Arsene is a European Anglophile. While the media debate whether or not the FA Cup has lost its place in our hearts, Wenger has no doubt that its magic still matters, which may be why his Arsenal sides have kept on winning it so often. Wenger manages a multinational team but England's football traditions have certainly got under his skin. The Arsenal boss has changed his mind about emulating the continental innovation of a winter break. "I would cry if you changed that", he has said, citing his love of Boxing Day football as part of the popular tradition of English football.

Obviously, the FA must make this decision on football grounds. It is an important one to get right. Fifty years of hurt still haven't stopped us dreaming, but losing to Iceland this summer while watching Wales march to the semi-finals certainly tested any lingering optimism. Wenger was as gutted as anybody. "This is my second country. I was absolutely on my knees when we lost to Iceland. I couldn't believe it" he said.

The man to turn things around must clearly be chosen on merit.

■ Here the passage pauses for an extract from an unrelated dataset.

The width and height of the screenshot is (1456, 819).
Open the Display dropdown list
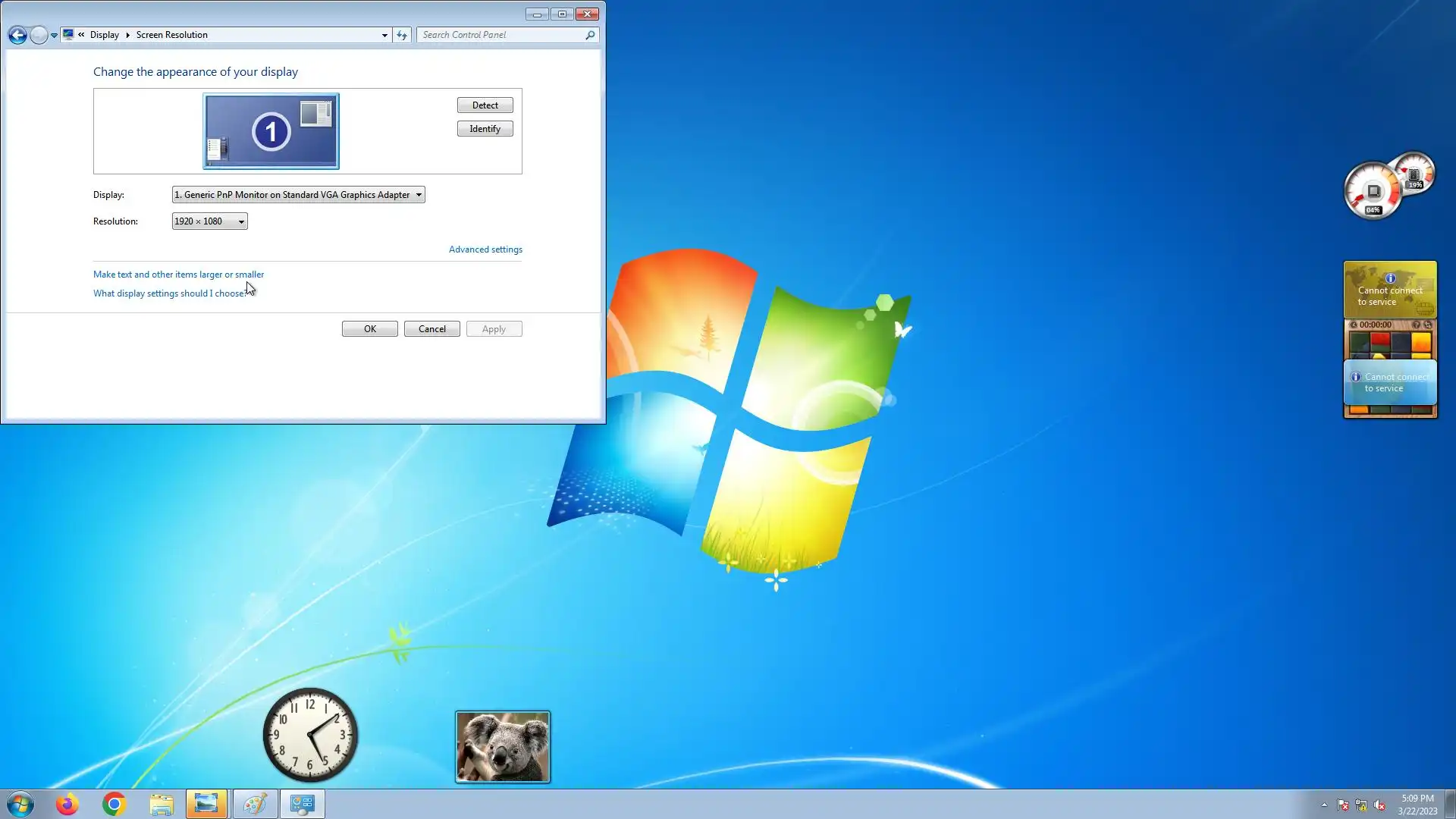point(298,195)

But I wonder if our new Foreign Secretary Boris Johnson - albeit more of a rugger man himself - might be tempted to quietly  suggest in the corridors of footballing power that the appointment could play an unlikely role in helping to get the mood music in place which would help to secure the best Brexit deal for Britain, and for Europe too.

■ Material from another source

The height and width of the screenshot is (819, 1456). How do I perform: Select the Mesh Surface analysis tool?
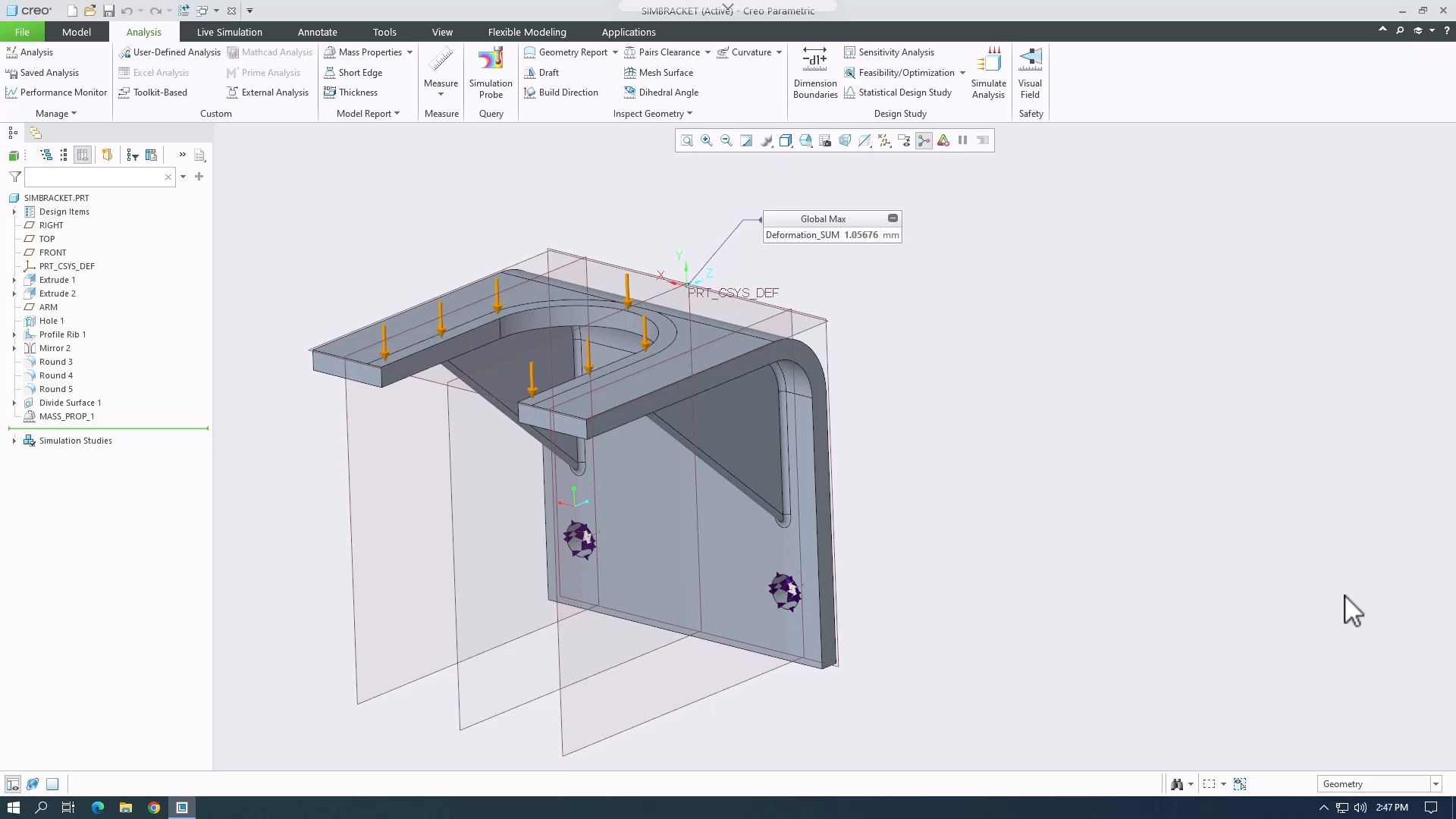(658, 73)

Johnson does have one serious bit of unfinished business from the referendum campaign: to persuade his new boss Theresa May that the commitments made to European nationals in Britain must be honoured in full.  The government should speed up its response and put that guarantee in place. 

Nor should that commitment to 3m of our neighbours and friends be made grudgingly.

So Boris should also come out and back Arsene for the England job, as a very good symbolic way to show that we will continue to celebrate the Europeans here who contribute so much to our society.

British negotiators will be watching the twists and turns of the battle for the Elysee Palace, to see whether Alain Juppe, Nicolas Sarkozy end up as President. It is a reminder that other countries face domestic pressures over the negotiations to come too. So the political negotiations will be tough - but we should make sure our social and cultural relations with Europe remain warm.

More than half of Britons voted to leave the political structures of the European Union in June. Most voters on both sides of the referendum had little love of the Brussels institutions, or indeed any understanding of what they do.

But how can we ensure that our European neighbours and friends understand and hear that this was no rejection of them - and that so many of the ways that we engage with our fellow Europeans rom family ties to foreign holidays, the European contributions to making our society that bit better - the baguettes and cappuccinos, cultural links and sporting heroes remain as much loved as ever.

We will see that this weekend when nobody in the golf clubs will be asking who voted Remain and who voted Leave as we cheer on our European team - seven Brits playing in the twelve-strong side, alongside their Spanish, Belgian, German, Irish and Swedish team-mates.

And now another important opportunity to get that message across suddenly presents itself.

Wenger for England. What better post-Brexit commitment to a new Entente Cordiale could we possibly make?

Sunder Katwala is director of British Future and former general secretary of the Fabian Society.